Aufgabe
Gib die folgenden Datensätze noch einmal wieder und setze dabei „Save File“ an die Stelle von „Export File“. Alles andere bleibt gleich.

Rohdaten
◆ ◆ ◆ ◆ ◆ ◆ ◆
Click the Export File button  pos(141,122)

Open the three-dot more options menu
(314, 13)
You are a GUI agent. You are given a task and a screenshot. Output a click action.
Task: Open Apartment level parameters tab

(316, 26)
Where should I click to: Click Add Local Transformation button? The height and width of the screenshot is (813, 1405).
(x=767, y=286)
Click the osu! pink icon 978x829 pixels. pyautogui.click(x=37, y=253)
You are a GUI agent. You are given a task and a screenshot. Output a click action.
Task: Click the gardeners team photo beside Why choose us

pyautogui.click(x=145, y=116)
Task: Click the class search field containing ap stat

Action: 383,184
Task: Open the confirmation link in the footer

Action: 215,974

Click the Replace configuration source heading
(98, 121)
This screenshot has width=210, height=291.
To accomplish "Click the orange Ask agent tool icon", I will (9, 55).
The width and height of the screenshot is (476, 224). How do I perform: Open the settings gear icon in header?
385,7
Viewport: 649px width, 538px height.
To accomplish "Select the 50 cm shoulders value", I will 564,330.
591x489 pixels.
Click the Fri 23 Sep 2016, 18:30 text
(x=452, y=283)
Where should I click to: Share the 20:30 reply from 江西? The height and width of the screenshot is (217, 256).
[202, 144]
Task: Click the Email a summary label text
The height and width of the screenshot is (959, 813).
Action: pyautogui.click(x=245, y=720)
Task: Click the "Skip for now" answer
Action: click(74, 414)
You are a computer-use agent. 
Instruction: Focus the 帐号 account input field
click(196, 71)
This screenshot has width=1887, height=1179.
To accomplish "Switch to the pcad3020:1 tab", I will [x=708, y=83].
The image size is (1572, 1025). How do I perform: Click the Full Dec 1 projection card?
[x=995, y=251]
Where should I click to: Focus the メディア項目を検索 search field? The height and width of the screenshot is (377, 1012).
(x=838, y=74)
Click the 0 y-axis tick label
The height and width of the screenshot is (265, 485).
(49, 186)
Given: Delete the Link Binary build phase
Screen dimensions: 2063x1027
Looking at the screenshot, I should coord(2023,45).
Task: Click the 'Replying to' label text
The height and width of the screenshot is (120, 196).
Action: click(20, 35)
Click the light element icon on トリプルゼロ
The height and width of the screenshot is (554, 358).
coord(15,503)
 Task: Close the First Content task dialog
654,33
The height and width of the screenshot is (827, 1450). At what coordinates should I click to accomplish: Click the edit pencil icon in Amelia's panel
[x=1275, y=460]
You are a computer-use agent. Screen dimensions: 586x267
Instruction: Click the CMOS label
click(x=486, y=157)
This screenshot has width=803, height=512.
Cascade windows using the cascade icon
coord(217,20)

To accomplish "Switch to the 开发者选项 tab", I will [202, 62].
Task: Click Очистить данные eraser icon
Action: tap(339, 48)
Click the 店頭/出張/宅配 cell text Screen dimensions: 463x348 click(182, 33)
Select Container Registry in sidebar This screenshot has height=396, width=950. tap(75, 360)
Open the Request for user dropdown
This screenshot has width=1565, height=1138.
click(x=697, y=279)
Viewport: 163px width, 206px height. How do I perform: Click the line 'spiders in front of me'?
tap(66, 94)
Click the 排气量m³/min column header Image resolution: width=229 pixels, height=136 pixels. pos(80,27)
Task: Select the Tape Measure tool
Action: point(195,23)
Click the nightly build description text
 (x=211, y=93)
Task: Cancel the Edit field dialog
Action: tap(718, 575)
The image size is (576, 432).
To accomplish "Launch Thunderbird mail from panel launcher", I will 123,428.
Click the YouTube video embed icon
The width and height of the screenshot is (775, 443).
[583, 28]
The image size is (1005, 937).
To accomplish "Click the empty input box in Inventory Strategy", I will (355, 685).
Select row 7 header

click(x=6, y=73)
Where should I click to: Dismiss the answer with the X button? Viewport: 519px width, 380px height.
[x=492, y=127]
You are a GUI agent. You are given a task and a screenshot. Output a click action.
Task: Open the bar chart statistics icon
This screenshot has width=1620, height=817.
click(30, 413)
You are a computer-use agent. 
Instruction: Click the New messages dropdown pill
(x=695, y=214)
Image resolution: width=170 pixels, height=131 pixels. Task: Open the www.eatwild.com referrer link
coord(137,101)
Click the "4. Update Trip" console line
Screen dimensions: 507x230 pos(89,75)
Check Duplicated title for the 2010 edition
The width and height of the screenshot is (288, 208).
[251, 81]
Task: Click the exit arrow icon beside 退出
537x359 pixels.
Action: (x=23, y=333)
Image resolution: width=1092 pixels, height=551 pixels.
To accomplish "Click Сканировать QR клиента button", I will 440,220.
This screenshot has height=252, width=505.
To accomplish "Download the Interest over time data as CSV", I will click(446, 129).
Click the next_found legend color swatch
◆ ◆ ◆ ◆ ◆ ◆ ◆
Antwort
Click the Save File button  pos(141,122)

Open the three-dot more options menu
(314, 13)
You are a GUI agent. You are given a task and a screenshot. Output a click action.
Task: Open Apartment level parameters tab

(316, 26)
Where should I click to: Click Add Local Transformation button? The height and width of the screenshot is (813, 1405).
(x=767, y=286)
Click the osu! pink icon 978x829 pixels. pyautogui.click(x=37, y=253)
You are a GUI agent. You are given a task and a screenshot. Output a click action.
Task: Click the gardeners team photo beside Why choose us

pyautogui.click(x=145, y=116)
Task: Click the class search field containing ap stat

Action: 383,184
Task: Open the confirmation link in the footer

Action: 215,974

Click the Replace configuration source heading
(98, 121)
This screenshot has width=210, height=291.
To accomplish "Click the orange Ask agent tool icon", I will (9, 55).
The width and height of the screenshot is (476, 224). How do I perform: Open the settings gear icon in header?
385,7
Viewport: 649px width, 538px height.
To accomplish "Select the 50 cm shoulders value", I will 564,330.
591x489 pixels.
Click the Fri 23 Sep 2016, 18:30 text
(x=452, y=283)
Where should I click to: Share the 20:30 reply from 江西? The height and width of the screenshot is (217, 256).
[202, 144]
Task: Click the Email a summary label text
The height and width of the screenshot is (959, 813).
Action: pyautogui.click(x=245, y=720)
Task: Click the "Skip for now" answer
Action: click(74, 414)
You are a computer-use agent. 
Instruction: Focus the 帐号 account input field
click(196, 71)
This screenshot has width=1887, height=1179.
To accomplish "Switch to the pcad3020:1 tab", I will [x=708, y=83].
The image size is (1572, 1025). How do I perform: Click the Full Dec 1 projection card?
[x=995, y=251]
Where should I click to: Focus the メディア項目を検索 search field? The height and width of the screenshot is (377, 1012).
(x=838, y=74)
Click the 0 y-axis tick label
The height and width of the screenshot is (265, 485).
(49, 186)
Given: Delete the Link Binary build phase
Screen dimensions: 2063x1027
Looking at the screenshot, I should coord(2023,45).
Task: Click the 'Replying to' label text
The height and width of the screenshot is (120, 196).
Action: click(20, 35)
Click the light element icon on トリプルゼロ
The height and width of the screenshot is (554, 358).
coord(15,503)
 Task: Close the First Content task dialog
654,33
The height and width of the screenshot is (827, 1450). At what coordinates should I click to accomplish: Click the edit pencil icon in Amelia's panel
[x=1275, y=460]
You are a computer-use agent. Screen dimensions: 586x267
Instruction: Click the CMOS label
click(x=486, y=157)
This screenshot has width=803, height=512.
Cascade windows using the cascade icon
coord(217,20)

To accomplish "Switch to the 开发者选项 tab", I will [202, 62].
Task: Click Очистить данные eraser icon
Action: tap(339, 48)
Click the 店頭/出張/宅配 cell text Screen dimensions: 463x348 click(182, 33)
Select Container Registry in sidebar This screenshot has height=396, width=950. tap(75, 360)
Open the Request for user dropdown
This screenshot has width=1565, height=1138.
click(x=697, y=279)
Viewport: 163px width, 206px height. How do I perform: Click the line 'spiders in front of me'?
tap(66, 94)
Click the 排气量m³/min column header Image resolution: width=229 pixels, height=136 pixels. pos(80,27)
Task: Select the Tape Measure tool
Action: point(195,23)
Click the nightly build description text
 (x=211, y=93)
Task: Cancel the Edit field dialog
Action: tap(718, 575)
The image size is (576, 432).
To accomplish "Launch Thunderbird mail from panel launcher", I will 123,428.
Click the YouTube video embed icon
The width and height of the screenshot is (775, 443).
[583, 28]
The image size is (1005, 937).
To accomplish "Click the empty input box in Inventory Strategy", I will (355, 685).
Select row 7 header

click(x=6, y=73)
Where should I click to: Dismiss the answer with the X button? Viewport: 519px width, 380px height.
[x=492, y=127]
You are a GUI agent. You are given a task and a screenshot. Output a click action.
Task: Open the bar chart statistics icon
This screenshot has width=1620, height=817.
click(30, 413)
You are a computer-use agent. 
Instruction: Click the New messages dropdown pill
(x=695, y=214)
Image resolution: width=170 pixels, height=131 pixels. Task: Open the www.eatwild.com referrer link
coord(137,101)
Click the "4. Update Trip" console line
Screen dimensions: 507x230 pos(89,75)
Check Duplicated title for the 2010 edition
The width and height of the screenshot is (288, 208).
[251, 81]
Task: Click the exit arrow icon beside 退出
537x359 pixels.
Action: (x=23, y=333)
Image resolution: width=1092 pixels, height=551 pixels.
To accomplish "Click Сканировать QR клиента button", I will 440,220.
This screenshot has height=252, width=505.
To accomplish "Download the Interest over time data as CSV", I will click(446, 129).
Click the next_found legend color swatch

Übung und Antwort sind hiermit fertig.